Activity:
All lines from the one containing "Go to home via breadcrumb house icon" to the end of the data below are to be returned exactly, both ends included, with nothing added.

*** Source data ***

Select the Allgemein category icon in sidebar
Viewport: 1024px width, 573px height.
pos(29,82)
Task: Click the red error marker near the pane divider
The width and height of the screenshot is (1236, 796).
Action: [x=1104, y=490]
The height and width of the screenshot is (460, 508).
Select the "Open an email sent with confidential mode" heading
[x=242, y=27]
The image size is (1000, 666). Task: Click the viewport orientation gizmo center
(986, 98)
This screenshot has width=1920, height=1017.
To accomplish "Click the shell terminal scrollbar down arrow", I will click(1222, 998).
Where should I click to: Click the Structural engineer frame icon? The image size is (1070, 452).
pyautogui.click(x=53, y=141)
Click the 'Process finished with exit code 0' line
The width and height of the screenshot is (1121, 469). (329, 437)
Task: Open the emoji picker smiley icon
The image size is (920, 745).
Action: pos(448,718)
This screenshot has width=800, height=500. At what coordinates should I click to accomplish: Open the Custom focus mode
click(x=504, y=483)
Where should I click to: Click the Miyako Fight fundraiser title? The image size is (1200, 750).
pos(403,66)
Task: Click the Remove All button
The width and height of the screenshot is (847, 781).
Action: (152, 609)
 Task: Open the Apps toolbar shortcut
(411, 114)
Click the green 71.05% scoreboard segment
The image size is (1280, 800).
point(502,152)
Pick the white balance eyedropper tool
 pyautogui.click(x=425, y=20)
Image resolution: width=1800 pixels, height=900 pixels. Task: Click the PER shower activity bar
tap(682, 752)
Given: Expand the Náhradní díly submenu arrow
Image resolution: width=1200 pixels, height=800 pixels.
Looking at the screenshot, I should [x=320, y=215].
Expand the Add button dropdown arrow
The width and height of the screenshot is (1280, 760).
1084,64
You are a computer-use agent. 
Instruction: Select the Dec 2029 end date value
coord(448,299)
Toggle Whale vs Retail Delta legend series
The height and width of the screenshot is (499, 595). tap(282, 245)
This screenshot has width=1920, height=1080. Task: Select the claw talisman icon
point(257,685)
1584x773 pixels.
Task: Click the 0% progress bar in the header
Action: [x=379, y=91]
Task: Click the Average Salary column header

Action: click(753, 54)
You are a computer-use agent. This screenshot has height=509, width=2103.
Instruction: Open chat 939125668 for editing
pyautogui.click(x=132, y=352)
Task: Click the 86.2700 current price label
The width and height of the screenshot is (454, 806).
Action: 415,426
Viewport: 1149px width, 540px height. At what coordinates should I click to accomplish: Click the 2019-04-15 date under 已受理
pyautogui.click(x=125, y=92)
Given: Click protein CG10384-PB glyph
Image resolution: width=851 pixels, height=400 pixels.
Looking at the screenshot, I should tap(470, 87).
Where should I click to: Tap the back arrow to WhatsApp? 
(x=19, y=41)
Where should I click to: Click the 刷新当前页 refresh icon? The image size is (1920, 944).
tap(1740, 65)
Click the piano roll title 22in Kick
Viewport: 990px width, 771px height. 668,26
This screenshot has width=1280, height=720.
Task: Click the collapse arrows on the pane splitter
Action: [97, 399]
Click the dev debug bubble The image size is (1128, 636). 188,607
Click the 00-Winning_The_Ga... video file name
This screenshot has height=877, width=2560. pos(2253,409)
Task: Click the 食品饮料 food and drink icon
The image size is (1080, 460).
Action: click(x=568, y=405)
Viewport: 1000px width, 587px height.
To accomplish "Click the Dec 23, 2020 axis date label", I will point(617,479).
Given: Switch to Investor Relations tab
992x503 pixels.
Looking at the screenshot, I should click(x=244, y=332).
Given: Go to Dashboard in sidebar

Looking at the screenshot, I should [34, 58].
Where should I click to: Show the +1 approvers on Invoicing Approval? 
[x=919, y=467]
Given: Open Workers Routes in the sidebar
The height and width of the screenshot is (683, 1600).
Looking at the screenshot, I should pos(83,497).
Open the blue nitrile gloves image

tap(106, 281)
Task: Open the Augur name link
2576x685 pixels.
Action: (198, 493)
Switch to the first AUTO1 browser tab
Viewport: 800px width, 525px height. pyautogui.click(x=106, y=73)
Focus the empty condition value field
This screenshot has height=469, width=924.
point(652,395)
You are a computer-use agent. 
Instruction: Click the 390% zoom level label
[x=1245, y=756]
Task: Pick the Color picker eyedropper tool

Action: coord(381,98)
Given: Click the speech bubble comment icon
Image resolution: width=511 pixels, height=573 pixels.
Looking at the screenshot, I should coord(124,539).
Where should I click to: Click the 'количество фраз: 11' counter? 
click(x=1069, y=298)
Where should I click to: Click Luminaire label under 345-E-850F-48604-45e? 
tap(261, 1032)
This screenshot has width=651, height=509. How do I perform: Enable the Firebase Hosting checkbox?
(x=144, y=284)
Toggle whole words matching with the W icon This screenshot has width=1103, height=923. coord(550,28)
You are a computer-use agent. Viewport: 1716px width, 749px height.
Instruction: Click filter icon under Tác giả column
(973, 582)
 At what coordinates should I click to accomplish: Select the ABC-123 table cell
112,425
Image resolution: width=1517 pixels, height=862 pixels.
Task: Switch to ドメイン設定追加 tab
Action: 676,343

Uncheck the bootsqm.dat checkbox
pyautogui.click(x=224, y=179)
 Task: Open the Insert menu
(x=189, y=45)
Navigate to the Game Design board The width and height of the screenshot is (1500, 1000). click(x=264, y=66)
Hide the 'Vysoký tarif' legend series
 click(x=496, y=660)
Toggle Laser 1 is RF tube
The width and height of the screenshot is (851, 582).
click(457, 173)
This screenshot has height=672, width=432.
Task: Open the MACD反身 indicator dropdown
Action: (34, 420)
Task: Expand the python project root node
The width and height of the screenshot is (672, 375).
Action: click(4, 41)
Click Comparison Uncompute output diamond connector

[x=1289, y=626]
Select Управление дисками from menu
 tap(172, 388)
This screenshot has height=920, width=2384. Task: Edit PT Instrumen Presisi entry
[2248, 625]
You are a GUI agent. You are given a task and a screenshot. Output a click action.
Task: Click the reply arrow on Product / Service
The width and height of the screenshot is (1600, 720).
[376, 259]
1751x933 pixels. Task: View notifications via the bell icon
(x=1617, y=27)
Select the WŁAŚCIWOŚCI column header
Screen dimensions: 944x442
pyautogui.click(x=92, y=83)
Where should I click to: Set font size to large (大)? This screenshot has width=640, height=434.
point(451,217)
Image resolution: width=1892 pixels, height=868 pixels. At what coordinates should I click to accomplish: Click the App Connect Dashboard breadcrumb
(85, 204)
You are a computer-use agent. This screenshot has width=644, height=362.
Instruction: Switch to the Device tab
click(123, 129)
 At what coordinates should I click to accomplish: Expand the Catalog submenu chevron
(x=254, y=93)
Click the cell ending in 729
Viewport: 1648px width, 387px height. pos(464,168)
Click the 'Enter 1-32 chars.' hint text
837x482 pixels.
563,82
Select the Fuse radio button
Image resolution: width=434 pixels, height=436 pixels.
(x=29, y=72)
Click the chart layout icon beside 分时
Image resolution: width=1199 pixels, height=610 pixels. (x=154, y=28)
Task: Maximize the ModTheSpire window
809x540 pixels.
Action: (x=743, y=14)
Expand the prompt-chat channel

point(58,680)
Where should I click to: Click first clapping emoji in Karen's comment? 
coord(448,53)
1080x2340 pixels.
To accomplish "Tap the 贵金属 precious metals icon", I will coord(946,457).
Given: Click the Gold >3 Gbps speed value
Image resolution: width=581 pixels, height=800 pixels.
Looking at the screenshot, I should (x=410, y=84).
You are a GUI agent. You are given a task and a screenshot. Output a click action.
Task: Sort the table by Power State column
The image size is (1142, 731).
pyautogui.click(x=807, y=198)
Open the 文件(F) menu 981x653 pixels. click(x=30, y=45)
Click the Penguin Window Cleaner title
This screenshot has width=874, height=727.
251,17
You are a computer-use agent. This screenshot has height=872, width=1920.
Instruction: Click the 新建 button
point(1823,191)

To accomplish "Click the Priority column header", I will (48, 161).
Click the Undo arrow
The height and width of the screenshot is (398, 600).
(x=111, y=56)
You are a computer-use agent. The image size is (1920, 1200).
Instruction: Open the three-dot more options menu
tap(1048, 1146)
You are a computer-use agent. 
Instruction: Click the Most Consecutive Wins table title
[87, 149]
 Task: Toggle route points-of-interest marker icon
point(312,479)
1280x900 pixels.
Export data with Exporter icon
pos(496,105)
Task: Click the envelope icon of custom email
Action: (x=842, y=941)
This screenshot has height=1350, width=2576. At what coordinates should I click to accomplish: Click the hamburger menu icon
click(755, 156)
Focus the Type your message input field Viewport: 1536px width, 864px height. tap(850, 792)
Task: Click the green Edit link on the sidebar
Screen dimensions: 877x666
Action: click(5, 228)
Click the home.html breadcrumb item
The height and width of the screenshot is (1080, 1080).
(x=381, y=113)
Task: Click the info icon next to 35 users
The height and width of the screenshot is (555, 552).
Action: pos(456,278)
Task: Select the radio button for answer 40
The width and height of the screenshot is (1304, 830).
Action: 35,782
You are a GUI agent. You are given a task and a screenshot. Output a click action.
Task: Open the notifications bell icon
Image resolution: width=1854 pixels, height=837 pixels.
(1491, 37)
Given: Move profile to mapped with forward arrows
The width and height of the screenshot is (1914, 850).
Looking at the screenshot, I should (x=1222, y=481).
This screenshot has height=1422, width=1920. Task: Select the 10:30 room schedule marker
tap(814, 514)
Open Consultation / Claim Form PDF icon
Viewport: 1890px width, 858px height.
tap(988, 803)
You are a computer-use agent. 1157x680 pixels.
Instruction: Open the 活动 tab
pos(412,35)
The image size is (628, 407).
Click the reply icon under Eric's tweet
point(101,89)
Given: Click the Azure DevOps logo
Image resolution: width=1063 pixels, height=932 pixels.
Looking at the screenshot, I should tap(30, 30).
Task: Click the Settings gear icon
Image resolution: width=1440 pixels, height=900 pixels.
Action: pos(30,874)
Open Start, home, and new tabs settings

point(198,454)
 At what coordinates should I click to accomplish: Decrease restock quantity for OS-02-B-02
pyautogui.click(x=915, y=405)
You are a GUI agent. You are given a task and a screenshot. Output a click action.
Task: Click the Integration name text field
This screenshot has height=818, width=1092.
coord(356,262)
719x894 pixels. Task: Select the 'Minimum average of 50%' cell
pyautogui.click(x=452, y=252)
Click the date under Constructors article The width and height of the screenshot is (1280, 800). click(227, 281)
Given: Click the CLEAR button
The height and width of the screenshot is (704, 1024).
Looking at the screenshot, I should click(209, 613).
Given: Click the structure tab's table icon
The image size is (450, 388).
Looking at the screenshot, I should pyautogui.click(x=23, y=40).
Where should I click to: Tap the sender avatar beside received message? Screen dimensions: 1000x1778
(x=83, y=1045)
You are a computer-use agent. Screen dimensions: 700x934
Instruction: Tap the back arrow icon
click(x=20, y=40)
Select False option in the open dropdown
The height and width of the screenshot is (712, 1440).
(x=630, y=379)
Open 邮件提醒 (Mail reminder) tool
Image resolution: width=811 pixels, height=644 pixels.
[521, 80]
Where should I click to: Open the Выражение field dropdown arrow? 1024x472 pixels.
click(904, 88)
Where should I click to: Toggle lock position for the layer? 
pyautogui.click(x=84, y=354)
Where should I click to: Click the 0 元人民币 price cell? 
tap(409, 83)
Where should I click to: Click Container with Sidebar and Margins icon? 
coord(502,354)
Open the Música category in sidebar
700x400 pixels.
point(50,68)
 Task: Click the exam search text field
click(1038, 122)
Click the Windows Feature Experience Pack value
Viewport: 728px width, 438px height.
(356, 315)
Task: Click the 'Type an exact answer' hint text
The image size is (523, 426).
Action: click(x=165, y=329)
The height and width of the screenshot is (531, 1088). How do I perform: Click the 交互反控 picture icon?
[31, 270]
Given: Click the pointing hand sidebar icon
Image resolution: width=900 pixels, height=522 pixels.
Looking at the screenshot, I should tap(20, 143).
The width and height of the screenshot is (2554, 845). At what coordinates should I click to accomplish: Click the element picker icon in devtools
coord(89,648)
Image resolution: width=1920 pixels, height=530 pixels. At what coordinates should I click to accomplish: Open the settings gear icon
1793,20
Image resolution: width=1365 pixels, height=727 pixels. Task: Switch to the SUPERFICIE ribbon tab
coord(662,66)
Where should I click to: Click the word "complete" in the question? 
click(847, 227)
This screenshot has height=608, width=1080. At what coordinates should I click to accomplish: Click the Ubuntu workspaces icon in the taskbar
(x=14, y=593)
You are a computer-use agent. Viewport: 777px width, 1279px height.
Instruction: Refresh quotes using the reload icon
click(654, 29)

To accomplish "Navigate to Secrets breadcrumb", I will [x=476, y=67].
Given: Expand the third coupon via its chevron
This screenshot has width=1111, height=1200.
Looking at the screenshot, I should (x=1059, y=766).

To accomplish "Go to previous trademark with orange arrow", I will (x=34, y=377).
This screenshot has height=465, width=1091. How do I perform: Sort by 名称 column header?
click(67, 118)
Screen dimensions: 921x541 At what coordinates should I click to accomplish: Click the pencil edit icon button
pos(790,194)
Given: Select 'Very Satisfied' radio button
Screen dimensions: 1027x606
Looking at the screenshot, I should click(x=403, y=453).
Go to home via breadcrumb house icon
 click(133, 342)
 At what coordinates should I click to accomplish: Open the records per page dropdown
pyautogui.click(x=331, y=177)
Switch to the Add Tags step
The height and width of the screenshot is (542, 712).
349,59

*** End of Source data ***

Exercise result:
Go to home via breadcrumb house icon
 click(133, 342)
 At what coordinates should I click to accomplish: Open the records per page dropdown
pyautogui.click(x=331, y=177)
Switch to the Add Tags step
The height and width of the screenshot is (542, 712).
349,59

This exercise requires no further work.